SAATLERİ AYARLAMA ENSTİTÜSÜ


            Cumhuriyet dönemi yazarlarımızdan biri olan Ahmet Hamdi Tanpınar şiir, roman, hikâye, deneme, makale, edebiyat tarihi türlerinde eserler vermiştir. Tanpınar’ın asıl önemli yanı şairliğidir. Şiirlerini sembolist bir ifade üzerine kurmuştur. Aynı anlatım tarzı romanlarına da sirayet etmiştir.
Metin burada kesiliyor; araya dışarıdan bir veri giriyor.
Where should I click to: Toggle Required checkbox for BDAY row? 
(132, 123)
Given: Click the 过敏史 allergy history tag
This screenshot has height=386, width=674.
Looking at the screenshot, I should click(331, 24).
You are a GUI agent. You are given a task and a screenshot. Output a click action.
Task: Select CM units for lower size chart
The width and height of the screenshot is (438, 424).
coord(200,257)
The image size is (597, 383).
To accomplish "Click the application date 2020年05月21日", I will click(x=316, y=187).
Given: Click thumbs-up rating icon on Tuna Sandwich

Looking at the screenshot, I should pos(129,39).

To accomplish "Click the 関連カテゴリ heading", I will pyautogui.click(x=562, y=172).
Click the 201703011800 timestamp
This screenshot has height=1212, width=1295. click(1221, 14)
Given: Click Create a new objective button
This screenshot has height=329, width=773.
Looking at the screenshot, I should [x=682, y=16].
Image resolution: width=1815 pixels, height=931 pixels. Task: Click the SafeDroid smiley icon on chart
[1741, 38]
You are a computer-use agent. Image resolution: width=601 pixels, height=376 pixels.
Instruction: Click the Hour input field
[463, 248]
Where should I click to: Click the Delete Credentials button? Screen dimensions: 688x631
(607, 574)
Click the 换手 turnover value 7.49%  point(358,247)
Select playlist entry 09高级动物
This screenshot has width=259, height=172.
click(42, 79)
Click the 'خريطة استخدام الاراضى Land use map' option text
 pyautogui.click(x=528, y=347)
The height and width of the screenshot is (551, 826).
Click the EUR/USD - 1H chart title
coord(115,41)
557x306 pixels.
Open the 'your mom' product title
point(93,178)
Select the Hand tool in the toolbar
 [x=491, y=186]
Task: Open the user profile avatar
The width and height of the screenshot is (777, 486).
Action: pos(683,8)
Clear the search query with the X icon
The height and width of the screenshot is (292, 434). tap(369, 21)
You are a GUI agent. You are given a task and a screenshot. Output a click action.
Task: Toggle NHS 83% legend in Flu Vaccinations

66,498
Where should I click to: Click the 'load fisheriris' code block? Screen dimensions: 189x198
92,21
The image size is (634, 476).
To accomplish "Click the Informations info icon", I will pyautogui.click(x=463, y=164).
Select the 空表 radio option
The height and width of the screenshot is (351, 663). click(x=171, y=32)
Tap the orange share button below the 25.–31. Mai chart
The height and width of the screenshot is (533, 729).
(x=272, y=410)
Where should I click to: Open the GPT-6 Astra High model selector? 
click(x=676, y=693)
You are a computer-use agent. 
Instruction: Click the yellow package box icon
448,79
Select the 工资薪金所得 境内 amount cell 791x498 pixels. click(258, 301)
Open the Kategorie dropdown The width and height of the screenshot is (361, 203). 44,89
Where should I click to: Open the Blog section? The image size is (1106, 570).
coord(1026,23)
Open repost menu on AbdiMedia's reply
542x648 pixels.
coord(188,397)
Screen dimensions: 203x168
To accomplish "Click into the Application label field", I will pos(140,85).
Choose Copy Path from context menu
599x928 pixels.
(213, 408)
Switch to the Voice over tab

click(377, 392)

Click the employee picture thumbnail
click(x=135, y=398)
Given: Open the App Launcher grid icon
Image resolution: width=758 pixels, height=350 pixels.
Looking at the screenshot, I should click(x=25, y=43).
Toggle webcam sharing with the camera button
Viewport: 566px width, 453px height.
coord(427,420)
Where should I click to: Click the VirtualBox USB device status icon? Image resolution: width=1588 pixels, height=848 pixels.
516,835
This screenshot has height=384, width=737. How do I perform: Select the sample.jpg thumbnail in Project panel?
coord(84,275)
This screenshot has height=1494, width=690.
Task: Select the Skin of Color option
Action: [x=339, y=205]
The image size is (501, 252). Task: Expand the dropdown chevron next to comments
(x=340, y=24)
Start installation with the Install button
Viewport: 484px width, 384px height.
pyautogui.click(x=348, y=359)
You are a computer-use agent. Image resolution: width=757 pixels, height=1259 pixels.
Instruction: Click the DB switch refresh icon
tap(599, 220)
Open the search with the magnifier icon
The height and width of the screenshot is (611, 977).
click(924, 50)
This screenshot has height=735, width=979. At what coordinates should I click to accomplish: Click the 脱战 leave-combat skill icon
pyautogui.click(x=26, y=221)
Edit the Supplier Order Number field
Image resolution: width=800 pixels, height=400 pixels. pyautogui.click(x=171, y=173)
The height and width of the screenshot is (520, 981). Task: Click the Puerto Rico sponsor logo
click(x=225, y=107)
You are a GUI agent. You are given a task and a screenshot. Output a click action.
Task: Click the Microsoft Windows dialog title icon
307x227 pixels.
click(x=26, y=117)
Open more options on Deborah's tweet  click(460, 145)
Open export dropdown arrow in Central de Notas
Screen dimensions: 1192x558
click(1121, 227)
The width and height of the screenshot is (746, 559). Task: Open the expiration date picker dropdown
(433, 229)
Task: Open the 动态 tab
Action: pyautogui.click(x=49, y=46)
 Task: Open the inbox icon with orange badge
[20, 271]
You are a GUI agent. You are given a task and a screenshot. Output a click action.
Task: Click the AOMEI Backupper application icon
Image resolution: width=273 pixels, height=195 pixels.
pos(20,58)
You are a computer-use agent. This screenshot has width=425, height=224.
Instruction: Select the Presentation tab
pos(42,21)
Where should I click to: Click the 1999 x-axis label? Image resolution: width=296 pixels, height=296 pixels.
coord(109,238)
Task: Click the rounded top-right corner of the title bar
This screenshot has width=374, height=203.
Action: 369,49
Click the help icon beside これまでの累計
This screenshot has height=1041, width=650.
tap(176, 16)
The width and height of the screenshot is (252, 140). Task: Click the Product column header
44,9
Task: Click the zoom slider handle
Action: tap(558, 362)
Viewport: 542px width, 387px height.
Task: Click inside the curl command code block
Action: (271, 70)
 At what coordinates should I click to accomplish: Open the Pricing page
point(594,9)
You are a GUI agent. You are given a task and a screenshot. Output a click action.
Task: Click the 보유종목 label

            Ahmet Hamdi Tanpınar “Saatleri Ayarlama Enstitüsü” adlı romanında batı ve doğu uygarlığı arasında bocalayan toplumumuzun modernleşme sürecini bazen güldürerek, bazen de üzerek ironik bir tarzda anlatmıştır. Romanın başkahramanı Hayri İrdal’dır. Ancak yazar Hayri İrdal’ı olayların merkezine koymak yerine onu bir gözlemci olarak kullanmıştır. Bazen lehinde bazen aleyhinde tavır almıştır. Bu yolla yazar okuyucuların Hayri İrdal hakkında kesin bir hükme varmasını engellemiştir. Hayri İrdal Abdülhamit, Meşrutiyet ve Cumhuriyet dönemlerinde yaşamış saf, iyi kalpli ve mantık sahibi bir adamdır. Roman Hayri İrdal’ın anıları şeklinde yazılmış ve dört bölüme ayrılmıştır; “Büyük Ümitler”, “Küçük Hakikatler”, “Sabaha Doğru” ve “ Her Mevsimin Bir Sonu Vardır”. Yazar birinci bölümde Tanzimat öncesini, ikinci bölümde Tanzimat sonrasını, üçüncü ve dördüncü bölümler de Cumhuriyet dönemini ele almıştır.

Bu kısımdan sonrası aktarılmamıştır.